Ce texte, fort, heurté, imprégné d'Histoire et de luttes, est scandé de mots qui reviennent régulièrement, et d'abord (d'où le titre de l'oeuvre) les cinq noms que porta Guingouin durant la Résistance : Lo Grand comme l'appelaient les gens du pays, Le Chêne qui disait sa puissance, L'Orage nom que lui donnèrent les déserteurs russes faits prisonniers après la bataille du Mont Gargan, Bootstrap nom de guerre que lui attribuèrent les parachutistes anglais du 3ème SAS, et Raoul, son nom de maquis. Gatti explique que ces cinq noms de Résistance furent "les clefs de gamme" de l'épopée de Guingouin. Ce sont aussi les clefs de gamme de son hommage à la "Résistance guérillère" et à son héros. Les combats maquisards sont "comme notes de musique d'une symphonie à inventer" que Gatti, au fil des lignes invente, installe dans la puissance des mots, des phrases et de la mélodie qui rythme ce texte. On l'entend déjà, ce poème symphonique, dans le vent qui souffle l'hiver sur le plateau, dans le balancement des arbres de la forêt de la Berbeyrolle où Gatti rencontra pour la première fois Raoul-Le Chêne-L'Orage-Bootstrap-Lo Grand.
Cinq fois Georges Guingouin
Jaillissant
comme un bouquet de fleurs roses de bruyère
dit que les combats du maquis
sont un parfum
dont les arbres portent la verticalité
Les mille sources du Plateau
se mettent aussitôt à chanter
La Corrèze
La Creuse
La Vézère
et la Vienne en sont la portée
avec comme clef :
- les vieilles hêtraies, les futaies ouvertes
- les couvertures des tourbières avec lesquelles s'abriter de l'intempérie
- les châtaigniers qui avaient plus d'une fois sauvé des familles de paysans de la famine
- la main de l'industrie qui se levait dans le paysage en signe de complicité
- les gorges où les ruisseaux crient la solitude de la pierre
- les traits d'eau dans les sous bois mousseux donnant naissance à des pactes secrets
- deux mille excavations qui disent encore les mines d'or petits reliefs évocateurs des luttes des travailleurs que recouvrent maintenant des friches boisées.

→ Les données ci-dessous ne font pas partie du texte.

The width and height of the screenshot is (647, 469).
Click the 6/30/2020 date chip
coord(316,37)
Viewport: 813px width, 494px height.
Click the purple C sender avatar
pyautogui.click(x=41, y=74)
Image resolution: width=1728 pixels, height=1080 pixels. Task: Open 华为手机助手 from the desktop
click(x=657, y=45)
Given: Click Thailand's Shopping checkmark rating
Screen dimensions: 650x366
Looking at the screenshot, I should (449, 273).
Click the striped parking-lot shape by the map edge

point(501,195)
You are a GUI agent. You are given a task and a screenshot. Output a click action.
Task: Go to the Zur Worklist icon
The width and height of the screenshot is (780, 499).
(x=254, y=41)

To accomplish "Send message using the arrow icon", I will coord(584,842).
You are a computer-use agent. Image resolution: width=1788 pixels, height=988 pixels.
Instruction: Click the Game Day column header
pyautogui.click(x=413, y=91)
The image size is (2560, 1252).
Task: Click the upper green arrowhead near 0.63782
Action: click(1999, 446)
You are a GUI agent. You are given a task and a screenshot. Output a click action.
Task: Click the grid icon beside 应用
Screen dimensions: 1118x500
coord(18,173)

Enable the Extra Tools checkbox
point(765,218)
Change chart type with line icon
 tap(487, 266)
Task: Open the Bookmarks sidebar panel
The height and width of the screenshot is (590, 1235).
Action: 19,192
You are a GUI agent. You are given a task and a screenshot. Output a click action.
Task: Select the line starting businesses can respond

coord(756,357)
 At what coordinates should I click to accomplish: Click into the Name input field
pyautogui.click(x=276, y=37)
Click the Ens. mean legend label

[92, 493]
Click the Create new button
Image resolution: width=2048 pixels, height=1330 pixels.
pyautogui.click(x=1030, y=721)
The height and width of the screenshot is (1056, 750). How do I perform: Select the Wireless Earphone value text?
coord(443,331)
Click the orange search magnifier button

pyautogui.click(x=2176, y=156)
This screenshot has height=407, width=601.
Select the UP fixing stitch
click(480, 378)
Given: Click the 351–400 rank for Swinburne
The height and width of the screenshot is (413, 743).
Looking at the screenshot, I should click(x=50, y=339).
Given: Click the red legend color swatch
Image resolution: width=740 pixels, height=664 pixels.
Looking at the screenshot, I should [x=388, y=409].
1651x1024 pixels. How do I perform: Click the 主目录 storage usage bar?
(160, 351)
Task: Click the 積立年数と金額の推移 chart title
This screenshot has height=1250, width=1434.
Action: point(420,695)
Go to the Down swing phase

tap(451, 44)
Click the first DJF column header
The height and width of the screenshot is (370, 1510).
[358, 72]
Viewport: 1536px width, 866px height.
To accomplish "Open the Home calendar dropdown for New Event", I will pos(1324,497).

Les sources y sont tutoiement continu.
Le Limousin restera-t-il
la symétrie des pays de la Longue Marche
dont les troubadours médiévaux disaient déjà
qu'en lui
le moindre jardin
valait mieux que la richesse et l'argent
sur une autre terre
Ô Georges Guingouin
Avec ton nom multiplié en Raoul, (lo) Grand,
l'Orage, le Chêne, Bootstrap
les acacias des quatre rivières
élisent en quatre saisons ta présence
Le vent dans les arbres n'est-il point l'univers
qui parle ?
Pour le maquisard
le chêne de la Berbeyrolle était
le psalmiste, en chants de la nature,
dans lequel
s'agrandissait
une façon d'être sur terre
Qu'est-ce qu'un maquisard ?
une bouteille jetée à la mer
La revue A Littérature Action, éditée en Limousin, a consacré son quatrième numéro au “moments limousins“d'Armand Gatti. Christophe Soulié et Francis Juchereau racontent le retour d'Armand Gatti, à la fin de sa vie, sur le plateau de Millevaches, en particulier à Tarnac où il rejoignit un groupe de résistants en 1943.
Un retour qui commence le 29 octobre 2005 à Gentioux, par une “veillée“ qui en annoncera bien d'autres et qui se déroule 2 jours après la mort de Georges Guingouin. Aussitôt Gatti consacre un (très) long poème au résistant, un poème qu'analyse dans ce numéro Jean Rochard.
Par ailleurs, Laurent Doucet y raconte l'expérience qu'il a menée avec Gatti et ses élèves du lycée professionnel Antoine de Saint-Exupéry de Limoges. Le cinquième numéro de A Litterature Action qui vient de sortir est consacré à une autre figure d'écrivain engagé, Frantz Fanon.